═════ Record set
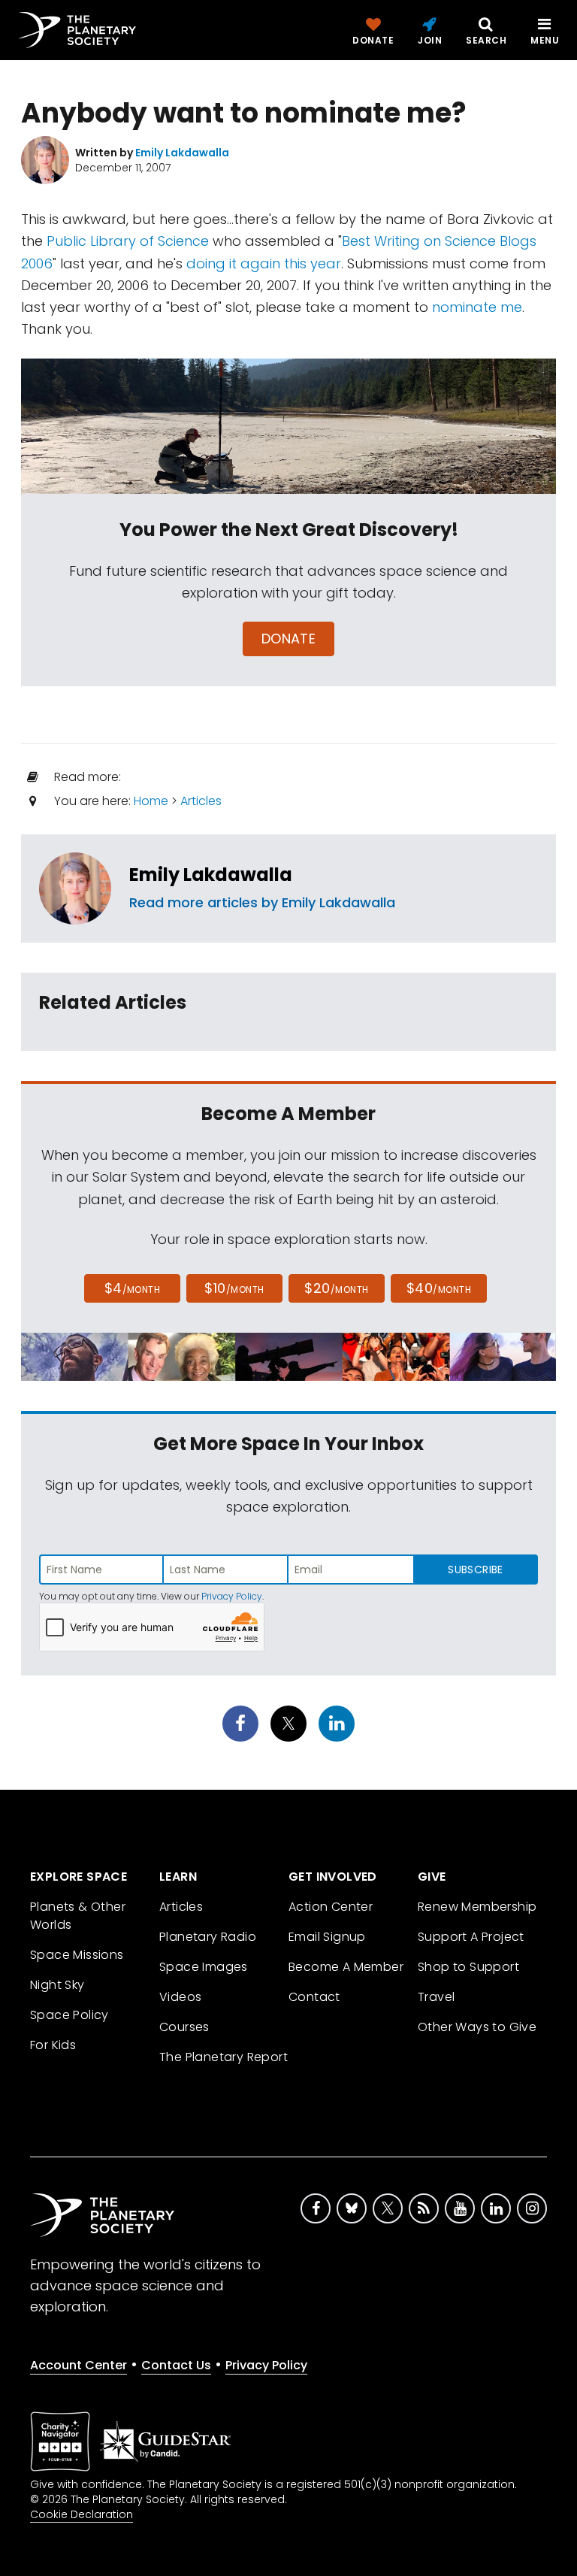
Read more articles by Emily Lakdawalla (262, 902)
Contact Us (176, 2365)
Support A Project (471, 1936)
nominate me (477, 307)
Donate (288, 638)
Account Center (78, 2365)
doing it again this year (263, 263)
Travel (436, 1996)
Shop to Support (468, 1966)
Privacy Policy (231, 1596)
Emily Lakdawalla (210, 874)
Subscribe (475, 1569)
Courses (184, 2027)
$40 (438, 1288)
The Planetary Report (223, 2057)
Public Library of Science (128, 241)
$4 (132, 1288)
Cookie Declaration (81, 2514)
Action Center (330, 1906)
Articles (201, 801)
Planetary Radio (207, 1936)
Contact (314, 1996)
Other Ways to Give (477, 2027)
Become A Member (345, 1966)
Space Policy (69, 2015)
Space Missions (77, 1954)
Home (151, 801)
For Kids (53, 2045)
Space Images (203, 1966)
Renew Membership (477, 1906)
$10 (234, 1288)
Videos (180, 1996)
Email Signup (327, 1936)
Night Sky (57, 1984)
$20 (336, 1288)
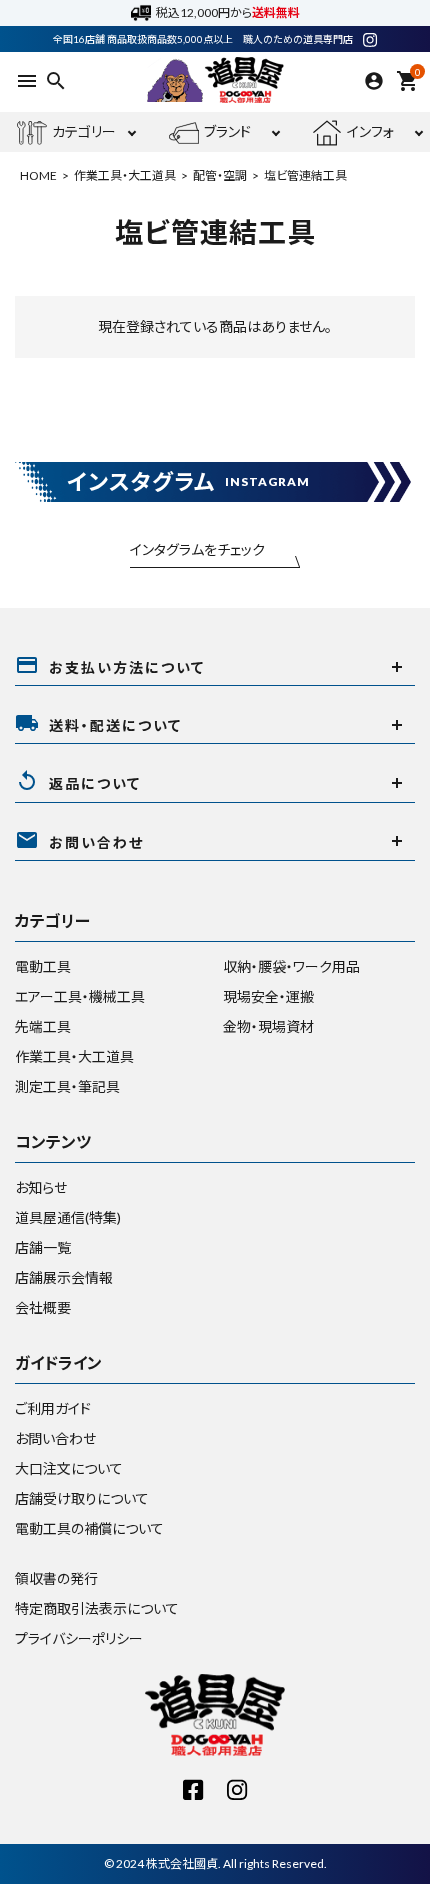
══════════
**Your task**:
Lines from the one containing "Action Center (330, 1906)" through the end of the listing, both included, are to be restated exactly, and pictures are to be left out.

**Result**:
Action Center (330, 1906)
Articles (201, 801)
Planetary Radio (207, 1936)
Contact (314, 1996)
Other Ways to Give (477, 2027)
Become A Member (345, 1966)
Space Policy (69, 2015)
Space Missions (77, 1954)
Home (151, 801)
For Kids (53, 2045)
Space Images (203, 1966)
Renew Membership (477, 1906)
$10 (234, 1288)
Videos (180, 1996)
Email Signup (327, 1936)
Night Sky (57, 1984)
$20 (336, 1288)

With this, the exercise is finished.